WinDbg : Hunting exceptions that have caused a .net service to crash
Asked Answered
S

3

8

Have been having issues with an x64 dotnet service crashing intermittently on an application server. The service can run for hours, days, or weeks with no issue, but then fall over with not much info.

The service is run in a cluster (3 x service each server) across two servers - and crashes have been seen of any of the services on both servers.

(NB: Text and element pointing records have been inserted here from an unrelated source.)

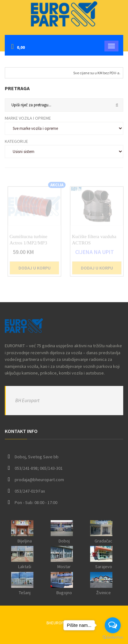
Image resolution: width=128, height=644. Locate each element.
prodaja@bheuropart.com (39, 480)
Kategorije (16, 141)
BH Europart (27, 400)
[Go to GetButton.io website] (113, 637)
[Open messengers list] (113, 625)
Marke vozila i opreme (28, 118)
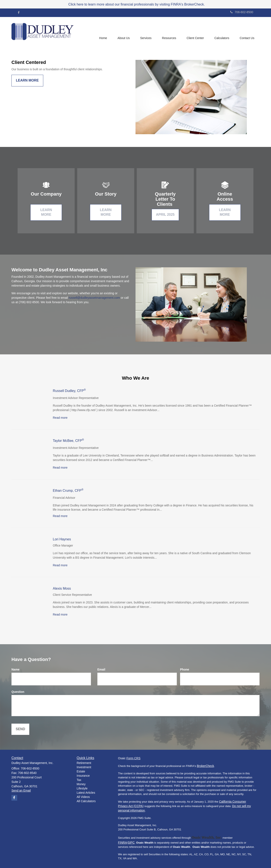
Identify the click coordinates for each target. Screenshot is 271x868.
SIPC (131, 842)
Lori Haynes (62, 539)
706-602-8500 (242, 12)
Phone (184, 670)
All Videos (83, 797)
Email (101, 670)
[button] (123, 32)
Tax (79, 780)
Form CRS (133, 758)
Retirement (84, 763)
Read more (60, 417)
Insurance (83, 776)
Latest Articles (86, 793)
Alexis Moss (62, 588)
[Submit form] (20, 729)
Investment (84, 767)
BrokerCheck (205, 766)
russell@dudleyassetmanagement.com (94, 298)
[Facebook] (19, 12)
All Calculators (86, 801)
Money (81, 784)
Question (18, 692)
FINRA (123, 842)
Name (15, 670)
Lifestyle (82, 788)
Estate (81, 771)
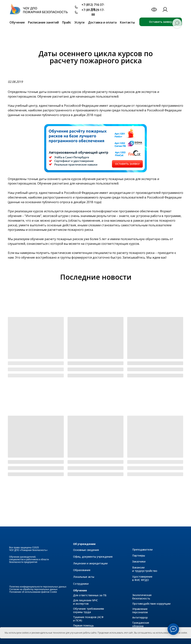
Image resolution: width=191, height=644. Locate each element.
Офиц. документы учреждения (93, 556)
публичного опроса (56, 115)
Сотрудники (81, 584)
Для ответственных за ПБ (90, 595)
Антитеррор (140, 618)
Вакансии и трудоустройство (145, 569)
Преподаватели (142, 550)
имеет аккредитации (115, 106)
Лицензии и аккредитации (90, 563)
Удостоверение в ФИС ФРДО (142, 578)
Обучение (80, 590)
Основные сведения (86, 550)
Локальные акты (84, 577)
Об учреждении (84, 544)
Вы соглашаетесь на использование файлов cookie (160, 633)
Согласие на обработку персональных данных (33, 589)
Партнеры (138, 556)
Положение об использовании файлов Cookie (33, 592)
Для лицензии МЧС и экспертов (86, 602)
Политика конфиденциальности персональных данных (38, 587)
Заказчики (139, 562)
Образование (82, 570)
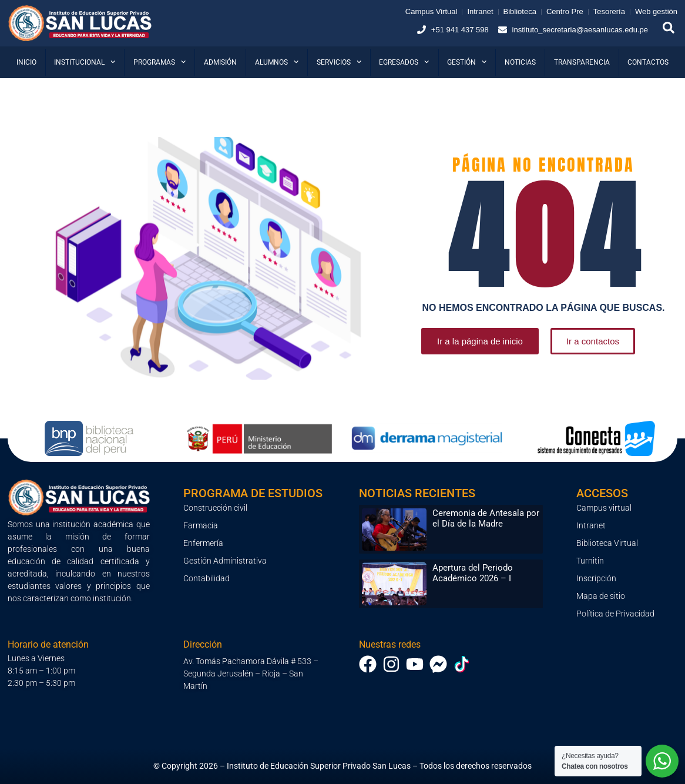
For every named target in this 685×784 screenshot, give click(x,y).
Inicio (26, 62)
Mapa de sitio (600, 596)
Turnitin (590, 561)
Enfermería (203, 543)
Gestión (466, 62)
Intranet (591, 525)
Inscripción (596, 578)
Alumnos (277, 62)
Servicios (339, 62)
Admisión (220, 62)
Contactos (648, 62)
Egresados (404, 62)
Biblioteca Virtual (607, 543)
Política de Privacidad (615, 614)
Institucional (85, 62)
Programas (159, 62)
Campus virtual (604, 508)
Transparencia (582, 62)
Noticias (520, 62)
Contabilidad (206, 578)
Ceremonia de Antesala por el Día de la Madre (486, 518)
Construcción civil (215, 508)
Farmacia (200, 525)
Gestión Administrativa (225, 561)
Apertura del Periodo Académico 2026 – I (472, 573)
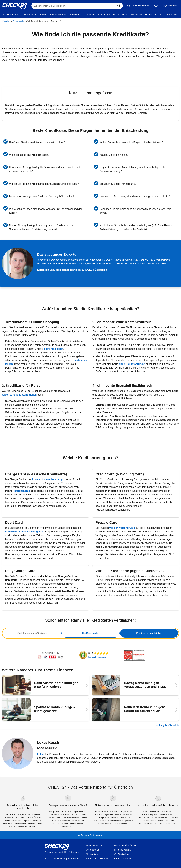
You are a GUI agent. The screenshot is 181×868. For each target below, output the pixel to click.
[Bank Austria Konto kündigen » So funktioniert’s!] (45, 685)
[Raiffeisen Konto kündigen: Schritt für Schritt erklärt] (135, 710)
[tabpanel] (90, 633)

A replicated environment shows the same behaviour so I've 'exhausted' the idea of a configuration issue.

The error originally pulled from the application server's event log was:

Error message from event log on server XXXX

Application: MySvc.exe
Framework Version: v4.0.30319
Description: The process was terminated due to an internal error in the .NET Runtime
at IP 000007FEEFD8CD4C (000007FEEFC70000) with exit code 80131506

This doesn't show much detail and the best pointers I've found online is to 'cross fingers'...

Application Crashes With "Internal Error In The .NET Runtime"

http://www.jamesewelch.com/2010/09/30/troubleshooting-internal-error-in-the-net-runtime/

Finally after a month of running with AdPlus debugger attached we have a string of failures and some crash dumps. Now that I have the dumps I'm having trouble gaining anything of use from them.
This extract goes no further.